Combine/Merge PDF files or Pages
To combine PDF files (or data):
pdf = CombinePDF.new
pdf << CombinePDF.new("file1.pdf")
pdf << CombinePDF.new("file2.pdf")
pdf.save "combined.pdf"
as demonstrated above, these can be chained for into a one-liner.
you can also choose to add only specific pages.
in this example, only even pages will be added:
pdf = CombinePDF.new
i = 0
CombinePDF.new("file.pdf").pages.each do |page|
i += 1
pdf << page if i.even?
end
pdf.save "even_pages.pdf"
notice that adding the whole file is faster then adding each page seperately.
Add content to existing pages (Stamp / Watermark)
To add content to existing PDF pages, first import the new content from an existing PDF file. after that, add the content to each of the pages in your existing PDF.
in this example, a company logo will be stamped over each page:
company_logo = CombinePDF.new("company_logo.pdf").pages[0]

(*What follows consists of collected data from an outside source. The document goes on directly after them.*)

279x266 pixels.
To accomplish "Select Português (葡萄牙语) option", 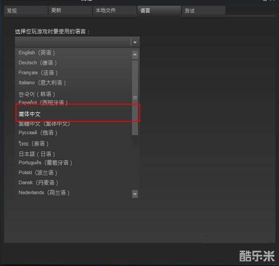I will (45, 163).
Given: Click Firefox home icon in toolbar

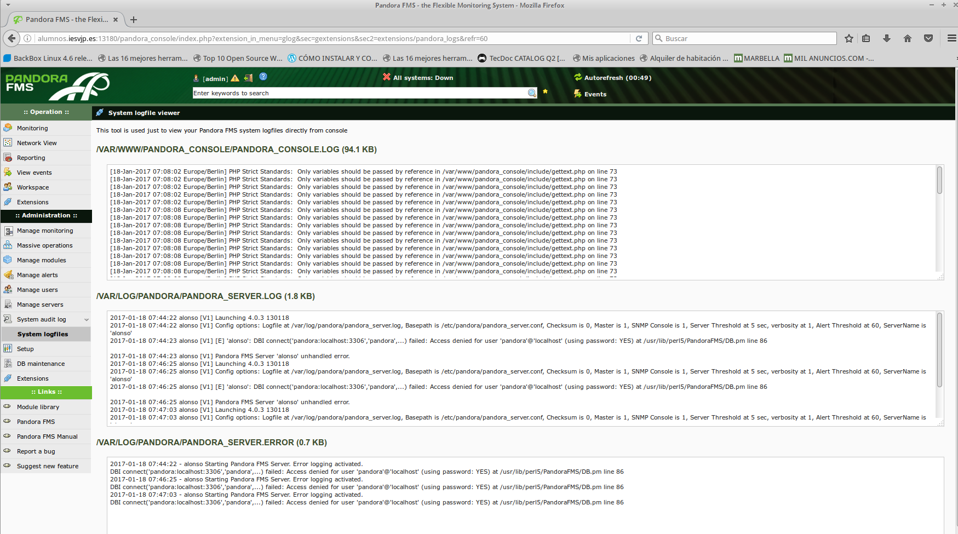Looking at the screenshot, I should click(x=908, y=38).
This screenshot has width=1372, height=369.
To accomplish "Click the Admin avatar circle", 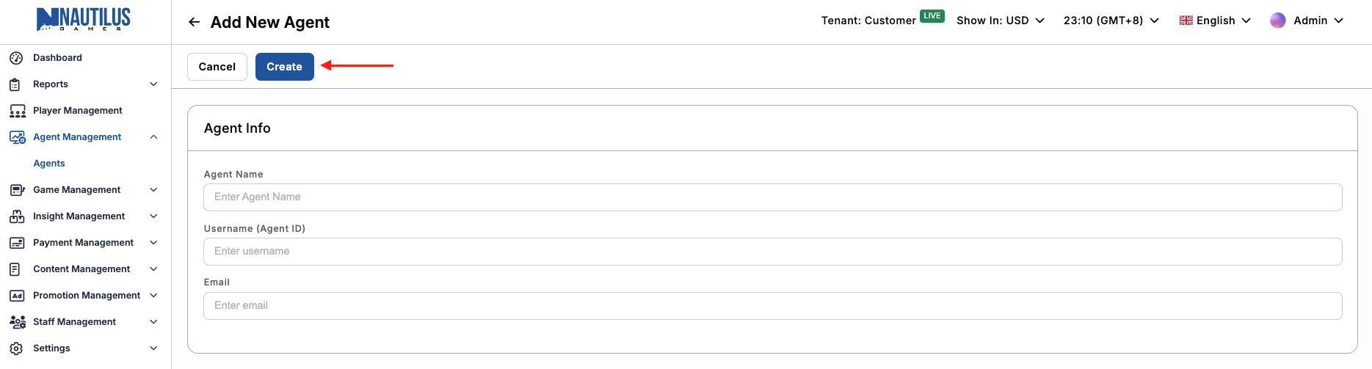I will pos(1278,21).
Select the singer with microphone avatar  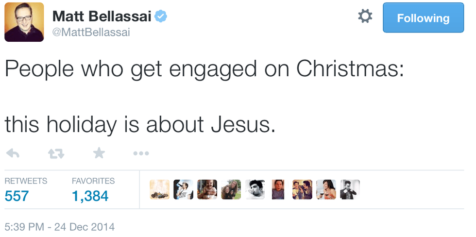tap(183, 189)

pdf = CombinePDF.new "content_file.pdf"
pdf.pages.each {|page| page << company_logo}
pdf.save "content_with_logo.pdf"
Notice the << operator is on a page and not a PDF object. The << operator acts differently on PDF objects and on Pages.
The << operator defaults to secure injection by renaming references to avoid conflics.

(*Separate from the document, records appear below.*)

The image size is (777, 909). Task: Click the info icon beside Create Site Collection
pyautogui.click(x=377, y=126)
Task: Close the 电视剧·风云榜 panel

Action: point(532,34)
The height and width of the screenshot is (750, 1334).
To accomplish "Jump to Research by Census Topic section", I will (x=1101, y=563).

Less recommended, but available - for overlaying pages using compressed data that might not be editable (due to limited filter support), you can use:
pdf.pages(nil, false).each {|page| page << stamp_page}
Page Numbering
adding page numbers to a PDF object or file is as simple as can be:
pdf = CombinePDF.new "file_to_number.pdf"
pdf.number_pages
pdf.save "file_with_numbering.pdf"
numbering can be done with many different options, with different formating, with or without a box object, and even with opacity values.
Writing Content
page numbering actually adds content using the PDFWriter object (a very basic writer).
in this example, all the PDF pages will be stamped, along the top, with a red box, with blue text, stating “Draft, page #”. here is the easy way (we can even use “number_pages” without page numbers, if we wish):
pdf = CombinePDF.new "file_to_stamp.pdf"
pdf.number_pages number_format: " - Draft, page %d - ", number_location: [:top], font_color: [0,0,1], box_color: [0.4,0,0], opacity: 0.75, font_size:16
pdf.save "draft.pdf"
for demntration, it will now be coded the hard way, just so we can play more directly with some of the data.

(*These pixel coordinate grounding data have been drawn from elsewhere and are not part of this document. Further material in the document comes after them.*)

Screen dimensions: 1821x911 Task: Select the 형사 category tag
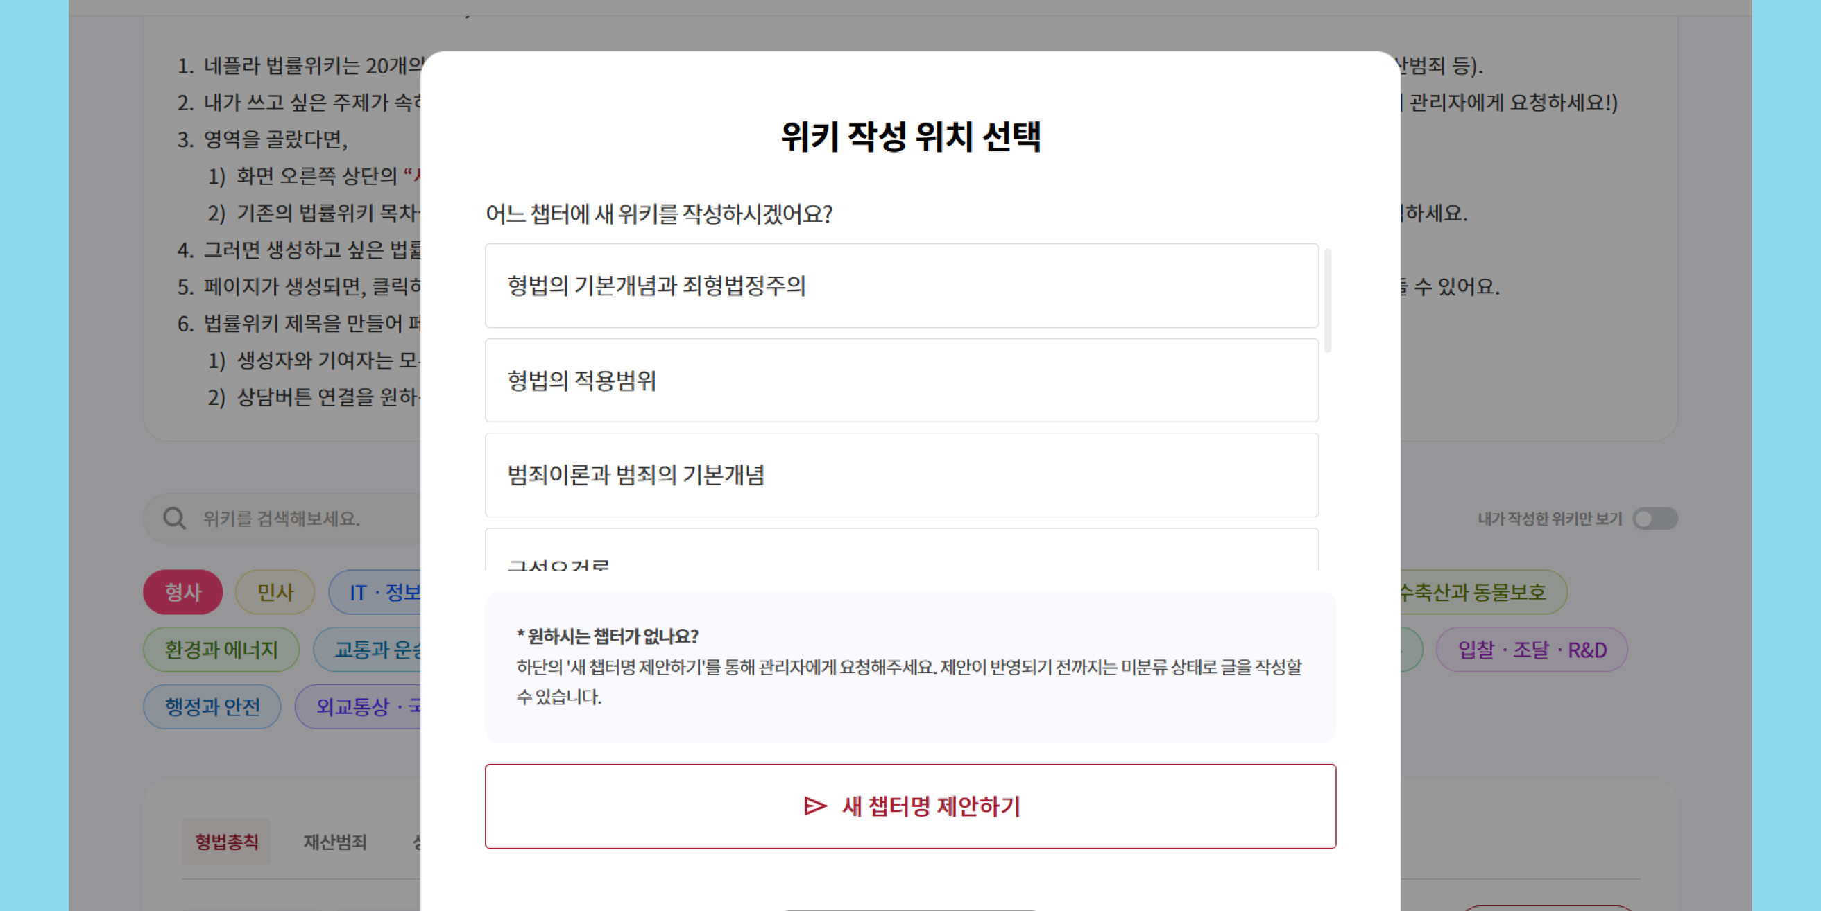pyautogui.click(x=183, y=592)
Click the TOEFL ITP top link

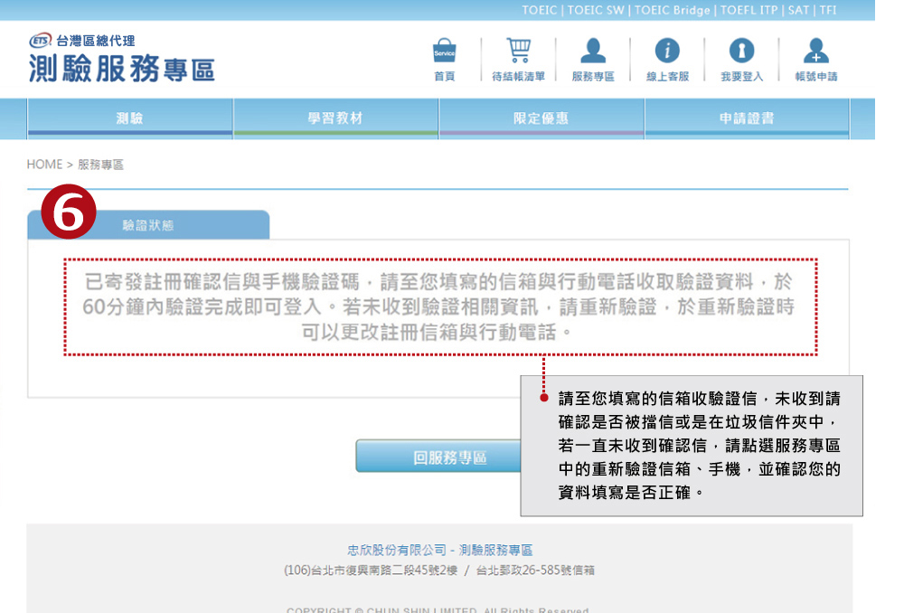click(x=750, y=10)
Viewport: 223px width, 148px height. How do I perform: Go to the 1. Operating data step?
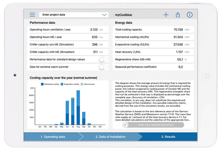(x=53, y=137)
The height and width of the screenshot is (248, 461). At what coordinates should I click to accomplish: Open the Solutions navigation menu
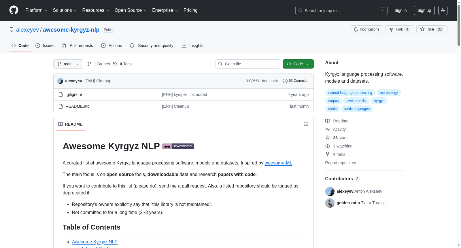pyautogui.click(x=65, y=10)
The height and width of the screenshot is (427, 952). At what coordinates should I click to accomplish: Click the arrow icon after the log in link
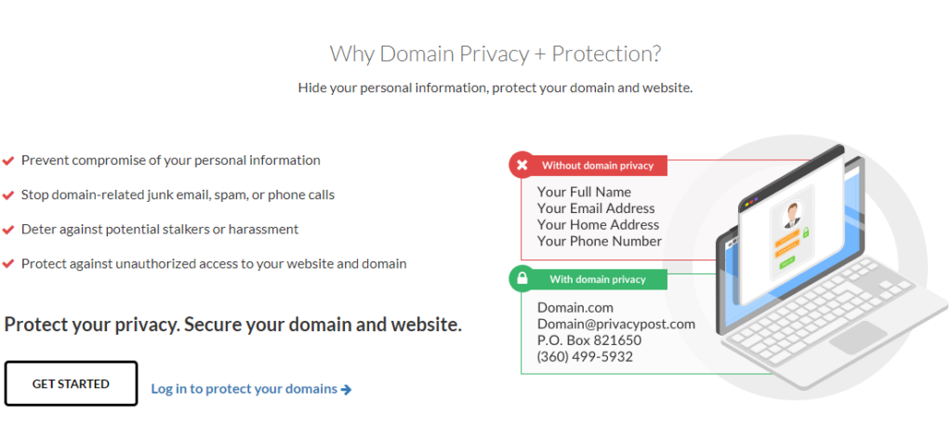pyautogui.click(x=347, y=390)

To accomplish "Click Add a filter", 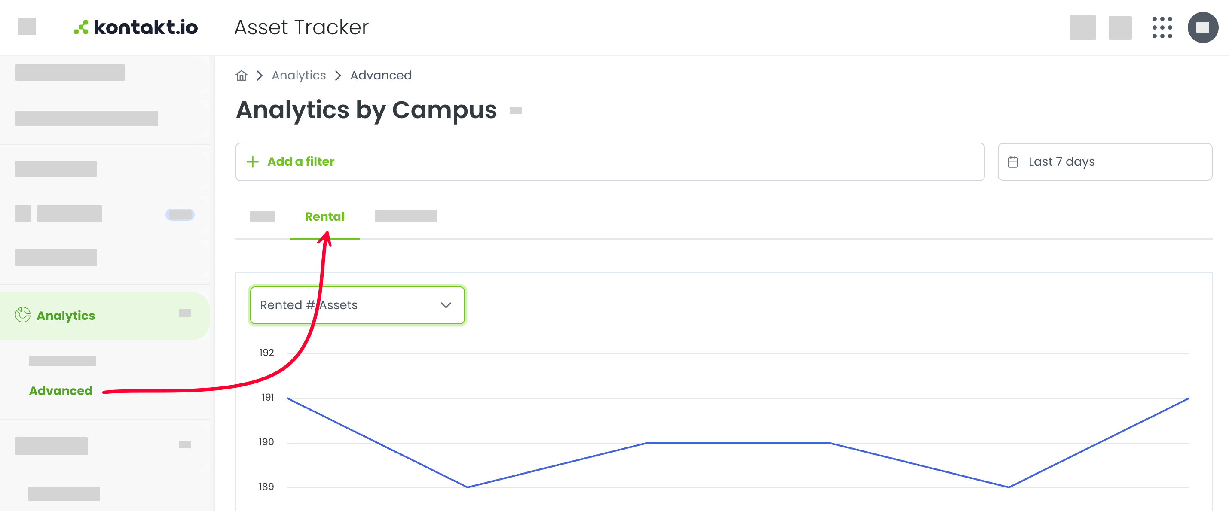I will tap(301, 162).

pdf = CombinePDF.new "file_to_stamp.pdf"
ipage_number = 1
pdf.pages.each do |page|
# create a "stamp" PDF page with the same size as the target page
# we will do this because we will use this to center the box in the page
mediabox = page[:MediaBox]
# CombinePDF is pointer based...
# so you can add the stamp to the page and still continue to edit it's content!
stamp = PDFWriter.new mediabox
page << stamp
# set the visible dimensions to the CropBox, if it exists.
cropbox = page[:CropBox]
mediabox = cropbox if cropbox
# set stamp text
text = " Draft (page %d) " % page_number
# write the textbox
stamp.textbox text, x: mediabox[0]+30, y: mediabox[1]+30, width: mediabox[2]-mediabox[0]-60, height: mediabox[3]-mediabox[1]-60, font_color: [0,0,1], font_size: :fit_text, box_color: [0.4,0,0], opacity: 0.5
end
pdf.save "draft.pdf"
font support for the writer is still in the works and is extreamly limited. at the moment it is best to limit the fonts to the 14 standard latin fonts (no unicode).
Decryption & Filters
Some PDF files are encrypted and some are compressed (the use of filters)…
There is very little support for encrypted files and very very basic and limited support for compressed files.
I need help with that.
Comments and file structure
If you want to help with the code, please be aware:
I’m a self learned hobbiest at heart. The documentation is lacking and the comments in the code are poor guidlines.
The code itself should be very straight forward, but feel free to ask whatever you want.
Credit
Caige Nichols wrote an amazing RC4 gem which I used in my code.
I wanted to install the gem, but I had issues with the internet and ended up copying the code itself into the combine_pdf_decrypt class file.
Credit to his wonderful is given here. Please respect his license and copyright… and mine.
License
GPLv3
Defined Under Namespace
Modules: Fonts, PDFFilter, PDFOperations Classes: PDF, PDFDecrypt, PDFParser, PDFWriter
Constant Summary collapse
- PRIVATE_HASH_KEYS =
lists the Hash keys used for PDF objects
the CombinePDF library doesn’t use special classes for its objects (PDFPage class, PDFStream class or anything like that).
there is only one PDF class which represents the whole of the PDF file.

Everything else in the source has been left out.